On arrive par l'arrière du temple, qu'il faut contourner pour gagner le pylône d'entrée. Une fois de plus, c'est un temple tardif qui s'offre à nos regards, tel que je l'imaginais. Et une fois de plus, je suis ébahi de remarquer sur la façade magnifique des traces de polychromie qui ont résisté à l'usure du temps. Edfou est plus imposant encore que Philae, il s'en dégage une forte impression de puissance qui fait oublier la ville moderne qui grouille tout autour. Dans la cour, je m'adonne, vous y êtes habitués maintenant, à mon passe-temps favori : détailler les chapiteaux, qui là aussi sont remarquables. Cette cour est majestueuse, ménageant un effet de trompe-l'oeil qui la fait paraître plus vaste qu'elle n'est. Gaby et moi refusons de nous plier au rituel touristique de la photo devant l'Horus d'Edfou, malgré l'insistance de nos proches ; d'ailleurs, ils insistent tellement que nous finissons par jouer les garnements "touristoclastes " et consentons à une photo, mais cachés derrière l'Horus d'Edfou : effet garanti, on nous prend pour des fous furieux ! Et ma mère râle de ne pas avoir la photo de son fils devant l'Horus d'Edfou...
La cour, majestueuse...
Il y aurait beaucoup à dire sur ce temple si nous abordions le monument sous l'angle de l'histoire et de l'histoire de l'art. Mais pour l'heure, nous en resterons au récit de la journée. Après la visite guidée, Amr nous laisse du temps pour nous promener seuls dans le temple. Mon beau- père et moi nous trouvons littéralement coincés dans le saint des saints, près du naos du dieu, par un groupe d'anglais hystériques qui nous bloquent toute issue : aspect franchement désagréable du tourisme de masse ! Bref, nous jouons des coudes, bouttons quelques Anglais hors de notre passage, et échappons de justesse à une vague de Japonais (style soudaine marée humaine...) qui s'apprête à prendre le relais. En résumé, je dois l'avouer : cette visite d'Edfou a été un peu gâchée par la cohue de touristes ; et encore était-ce relativement tôt le matin ! Il faut dire que nous avions pris du retard à la suite d'un cafouillage avec les calèches (Hani avait piqué une crise avec les cochers qui, les pauvres, demandaient un prix que lui jugeait excessif), puis à essayer de retrouver un couple de retraités un peu perdus dans ce voyage peu adapté pour eux et qui leur causait quelques petits désagréments...

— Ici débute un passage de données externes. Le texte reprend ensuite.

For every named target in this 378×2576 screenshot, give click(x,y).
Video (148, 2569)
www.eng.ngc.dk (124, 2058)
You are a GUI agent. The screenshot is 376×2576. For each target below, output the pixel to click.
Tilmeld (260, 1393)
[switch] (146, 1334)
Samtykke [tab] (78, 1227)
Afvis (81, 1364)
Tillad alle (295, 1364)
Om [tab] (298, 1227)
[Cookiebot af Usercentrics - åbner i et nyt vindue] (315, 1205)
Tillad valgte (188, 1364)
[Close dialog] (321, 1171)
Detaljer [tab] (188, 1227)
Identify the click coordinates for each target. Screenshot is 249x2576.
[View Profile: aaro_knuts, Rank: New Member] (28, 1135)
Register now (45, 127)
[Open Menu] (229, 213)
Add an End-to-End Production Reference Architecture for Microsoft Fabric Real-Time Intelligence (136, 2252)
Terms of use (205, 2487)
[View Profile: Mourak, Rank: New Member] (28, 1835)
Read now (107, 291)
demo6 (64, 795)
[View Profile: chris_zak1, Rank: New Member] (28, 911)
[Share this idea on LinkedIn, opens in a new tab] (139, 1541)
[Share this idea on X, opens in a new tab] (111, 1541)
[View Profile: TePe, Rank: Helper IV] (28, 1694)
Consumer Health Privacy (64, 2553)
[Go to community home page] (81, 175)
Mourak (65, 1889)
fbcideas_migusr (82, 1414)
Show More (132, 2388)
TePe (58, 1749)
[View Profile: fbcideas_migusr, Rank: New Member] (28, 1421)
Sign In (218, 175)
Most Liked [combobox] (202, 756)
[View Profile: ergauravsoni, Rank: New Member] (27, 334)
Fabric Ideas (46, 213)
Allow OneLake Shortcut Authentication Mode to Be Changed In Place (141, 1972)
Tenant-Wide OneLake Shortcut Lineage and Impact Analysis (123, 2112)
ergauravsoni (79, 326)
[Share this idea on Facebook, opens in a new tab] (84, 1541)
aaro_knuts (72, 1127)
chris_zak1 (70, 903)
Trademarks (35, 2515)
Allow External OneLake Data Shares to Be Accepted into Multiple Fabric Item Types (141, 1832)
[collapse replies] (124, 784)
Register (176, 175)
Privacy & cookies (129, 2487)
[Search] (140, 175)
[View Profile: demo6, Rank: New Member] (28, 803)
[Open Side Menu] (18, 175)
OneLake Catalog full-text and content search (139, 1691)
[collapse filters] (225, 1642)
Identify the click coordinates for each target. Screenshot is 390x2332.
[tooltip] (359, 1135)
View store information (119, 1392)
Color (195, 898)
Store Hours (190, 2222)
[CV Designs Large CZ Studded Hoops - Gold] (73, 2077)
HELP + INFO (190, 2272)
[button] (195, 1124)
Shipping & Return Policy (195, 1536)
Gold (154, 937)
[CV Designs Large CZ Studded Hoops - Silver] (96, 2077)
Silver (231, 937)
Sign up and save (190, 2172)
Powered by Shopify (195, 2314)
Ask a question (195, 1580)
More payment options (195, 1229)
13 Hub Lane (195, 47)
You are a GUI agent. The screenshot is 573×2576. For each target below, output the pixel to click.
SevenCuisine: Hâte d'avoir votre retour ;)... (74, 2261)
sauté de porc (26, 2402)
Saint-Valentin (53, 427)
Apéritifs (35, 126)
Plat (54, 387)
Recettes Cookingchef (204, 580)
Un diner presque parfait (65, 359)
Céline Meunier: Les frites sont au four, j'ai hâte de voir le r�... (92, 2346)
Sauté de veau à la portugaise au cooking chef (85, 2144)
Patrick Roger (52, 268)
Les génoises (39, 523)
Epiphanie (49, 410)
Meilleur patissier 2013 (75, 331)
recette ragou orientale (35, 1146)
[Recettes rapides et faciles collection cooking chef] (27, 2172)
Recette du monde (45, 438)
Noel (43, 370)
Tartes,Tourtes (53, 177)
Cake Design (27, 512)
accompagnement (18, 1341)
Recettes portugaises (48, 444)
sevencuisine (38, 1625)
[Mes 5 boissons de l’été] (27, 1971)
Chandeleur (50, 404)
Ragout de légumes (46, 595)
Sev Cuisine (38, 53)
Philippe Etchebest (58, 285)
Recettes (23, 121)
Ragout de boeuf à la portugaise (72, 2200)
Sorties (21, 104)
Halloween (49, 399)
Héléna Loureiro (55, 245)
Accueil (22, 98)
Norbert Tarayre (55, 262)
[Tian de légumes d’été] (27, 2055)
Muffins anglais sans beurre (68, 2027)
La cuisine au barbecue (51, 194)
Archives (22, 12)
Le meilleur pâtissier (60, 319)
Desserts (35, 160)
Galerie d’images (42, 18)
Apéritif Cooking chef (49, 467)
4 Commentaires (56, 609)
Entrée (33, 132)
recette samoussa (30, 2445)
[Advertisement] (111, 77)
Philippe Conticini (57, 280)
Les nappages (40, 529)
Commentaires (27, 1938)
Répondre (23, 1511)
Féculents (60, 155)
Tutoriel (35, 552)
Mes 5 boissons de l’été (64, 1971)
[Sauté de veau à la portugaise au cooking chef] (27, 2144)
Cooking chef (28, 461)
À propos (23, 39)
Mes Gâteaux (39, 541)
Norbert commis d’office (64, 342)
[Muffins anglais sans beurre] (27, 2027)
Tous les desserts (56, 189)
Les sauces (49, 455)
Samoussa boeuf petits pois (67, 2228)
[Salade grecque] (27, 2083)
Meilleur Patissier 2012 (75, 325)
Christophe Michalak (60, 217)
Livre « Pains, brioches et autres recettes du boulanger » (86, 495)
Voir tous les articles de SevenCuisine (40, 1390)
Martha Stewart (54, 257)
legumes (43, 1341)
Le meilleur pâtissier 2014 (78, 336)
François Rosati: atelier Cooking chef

Le naos du dieu, au plus profond du temple... lieu d'un combat épique pour ressortir !
Par contre, la visite de la "galerie de la victoire", qui entoure le temple, est un régal, nous y bénéficions d'une atmosphère plus paisible. On pourrait passer des heures à en admirer les reliefs fourmillant de détails, comme ces bateaux représentés de façon très réaliste, avec leur gréement.
Un bel exemple des vestiges de décors polychromes qui ornent encore certains reliefs du temple : vous voyez les motifs sur le trône et la rangée d'étoiles ?
A l'issue de la visite, traversée du soukh dans l'autre sens. J'ai tellement traîné lors de ma promenade solitaire sur le site du temple qu'un nouveau défi m'attend : traverser d'une traite le soukh et retrouver la calèche et le couple en question. Je ne m'en sors pas trop mal, récoltant au passage un "tu n'es pas gentil, monsieur ! " de la part d'un marchand chez lequel je refuse de m'arrêter, et distribuant quelques "mafeesh fulus " pour la prononciation desquels l'expérience m'aura entraîné ! Reste le défi de la calèche. C'est une vraie cohue de calèches, impressionnant ! Je finis par retrouver la mienne (nous avons en poche le nom du cocher et le numéro de la calèche...) grâce à un Egyptien qui voit que je galère un peu. Le couple n'est pas là, mais le cocher est très sympathique, je lui offre une cigarette et nous entamons la conversation. Les touristes tardent, mais cela me laisse le temps de m'imprégner de l'atmosphère de la ville, car le cocher m'a fait monter et nous nous sommes un peu éloignés de la cohue. Là, j'ai soudain ce qui fut l'un des grands moments de plaisir du voyage ; je suis seul au milieu des Egyptiens qui vaquent à leurs occupations, je réalise que je pourrais avoir peur, mais qu'au contraire j'oublie l'aspect touristique et me fais tout petit pour admirer ces images d'une autre Egypte : les hommes assis dans un café à fumer la shisha, une femme pressée voilée de noir selon la tradition des campagnes (je veux dire par là, pas une monaqaba), des petits groupes qui discutent à l'ombre, une agitation bien orchestrée...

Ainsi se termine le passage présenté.